We searched online and tried the following methods:
1. Try another gem source. We tried http://rubygems.org/ and https://ruby.taobao.org/, but neither of them solved the problem.
2. Install the gems into a volume. It mitigates the problem, since we are able to have "cache" of installed gems. However, it also means that we have to install gems when starting the container instead of when building the image, which can significantly slow down the startup. Moreover, the gem installation still can fail, and we have to start up the container multiple times. Therefore, this solution did not meet our expectation.

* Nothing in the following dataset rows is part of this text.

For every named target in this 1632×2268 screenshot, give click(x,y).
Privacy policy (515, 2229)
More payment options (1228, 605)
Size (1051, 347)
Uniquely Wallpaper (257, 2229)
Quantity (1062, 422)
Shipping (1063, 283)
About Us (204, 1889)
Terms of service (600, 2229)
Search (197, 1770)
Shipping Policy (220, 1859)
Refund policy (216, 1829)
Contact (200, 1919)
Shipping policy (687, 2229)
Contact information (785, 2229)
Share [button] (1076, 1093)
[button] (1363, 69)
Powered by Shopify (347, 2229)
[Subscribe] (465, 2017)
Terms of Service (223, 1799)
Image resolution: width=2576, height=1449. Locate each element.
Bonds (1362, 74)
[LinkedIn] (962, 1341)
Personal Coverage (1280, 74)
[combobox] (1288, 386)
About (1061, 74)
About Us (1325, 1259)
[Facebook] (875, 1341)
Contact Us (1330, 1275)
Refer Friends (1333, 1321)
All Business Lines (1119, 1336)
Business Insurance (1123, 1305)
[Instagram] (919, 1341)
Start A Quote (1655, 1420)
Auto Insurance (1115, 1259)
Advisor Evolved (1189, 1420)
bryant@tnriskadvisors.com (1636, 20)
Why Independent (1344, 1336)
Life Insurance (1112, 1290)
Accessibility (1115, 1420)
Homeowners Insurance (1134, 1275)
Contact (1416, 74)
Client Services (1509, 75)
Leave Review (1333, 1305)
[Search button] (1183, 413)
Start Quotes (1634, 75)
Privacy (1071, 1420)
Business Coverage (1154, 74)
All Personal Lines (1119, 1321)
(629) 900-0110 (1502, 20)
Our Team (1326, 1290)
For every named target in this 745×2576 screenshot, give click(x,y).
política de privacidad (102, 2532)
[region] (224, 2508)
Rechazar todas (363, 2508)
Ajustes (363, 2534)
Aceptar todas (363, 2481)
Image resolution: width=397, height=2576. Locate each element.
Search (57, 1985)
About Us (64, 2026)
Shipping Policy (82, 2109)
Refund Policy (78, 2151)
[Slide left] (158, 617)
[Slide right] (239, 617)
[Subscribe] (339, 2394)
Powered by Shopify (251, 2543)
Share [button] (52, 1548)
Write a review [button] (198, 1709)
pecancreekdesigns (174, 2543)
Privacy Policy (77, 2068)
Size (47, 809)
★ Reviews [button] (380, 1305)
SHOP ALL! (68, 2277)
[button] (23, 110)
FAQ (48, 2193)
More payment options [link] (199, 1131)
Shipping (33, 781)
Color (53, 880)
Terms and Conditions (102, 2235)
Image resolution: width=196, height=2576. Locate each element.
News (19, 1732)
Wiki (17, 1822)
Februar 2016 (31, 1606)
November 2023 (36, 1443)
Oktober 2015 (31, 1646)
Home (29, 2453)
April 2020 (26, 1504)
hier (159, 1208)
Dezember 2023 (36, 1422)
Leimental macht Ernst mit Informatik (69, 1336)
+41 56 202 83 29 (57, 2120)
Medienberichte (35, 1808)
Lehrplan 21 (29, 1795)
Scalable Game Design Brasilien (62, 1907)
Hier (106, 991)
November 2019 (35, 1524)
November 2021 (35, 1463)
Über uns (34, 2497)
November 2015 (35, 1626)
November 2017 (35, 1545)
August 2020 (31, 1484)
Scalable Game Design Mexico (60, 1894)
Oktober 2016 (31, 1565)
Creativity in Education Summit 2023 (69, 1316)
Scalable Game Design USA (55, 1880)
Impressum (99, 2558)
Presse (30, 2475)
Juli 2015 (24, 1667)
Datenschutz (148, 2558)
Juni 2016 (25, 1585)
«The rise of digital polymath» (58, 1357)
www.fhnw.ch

Finally, we came up a very simple solution. First, let's look at the Dockerfile:
RUN mkdir /app/
WORKDIR /app/
ADD Gemfile* /app/
ADD scripts /app/scripts/
RUN bash scripts/bundle.sh
Instead of calling bundle install directly, we call a shell script instead. The script will rerun bundle install if the previous one failed, and it will issue 5 bundle install instructions at most:
N=0
STATUS=1
until [ ${N} -ge 5 ]
do
bundle install --without development test --jobs 4 --deployment && STATUS=0 && break
echo 'Try bundle again ...'
N=$[${N}+1]
sleep 1
done
exit ${STATUS}
When the previous bundle install is failed and less than 5 bundle install are called, the next one will be able to continue from the failed point. From our observation, the whole bundle install process would normally fail about two times, so we limit the bundle install to run at most 5 times here, and it is fine to adjust this number according to the project complexity. In this way, the docker image build will fail fast if some other issues are blocking the gems to be installed correctly.
In this way, we achieved everything we want. Gems are installed during building the image, and the gem installation is able to continue from failed point if timeout error occurred. Hopefully you can also benefit from this solution in future.